◆ What you should do ◆
Each line from the one containing "cadeau homme (321, 2416)" through the end of the data is to be written out exactly, and nothing more.

◆ Data supplied ◆
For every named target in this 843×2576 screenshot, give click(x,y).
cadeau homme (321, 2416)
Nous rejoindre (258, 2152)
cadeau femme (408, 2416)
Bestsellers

◆ Answer space ◆
cadeau homme (321, 2416)
Nous rejoindre (258, 2152)
cadeau femme (408, 2416)
Bestsellers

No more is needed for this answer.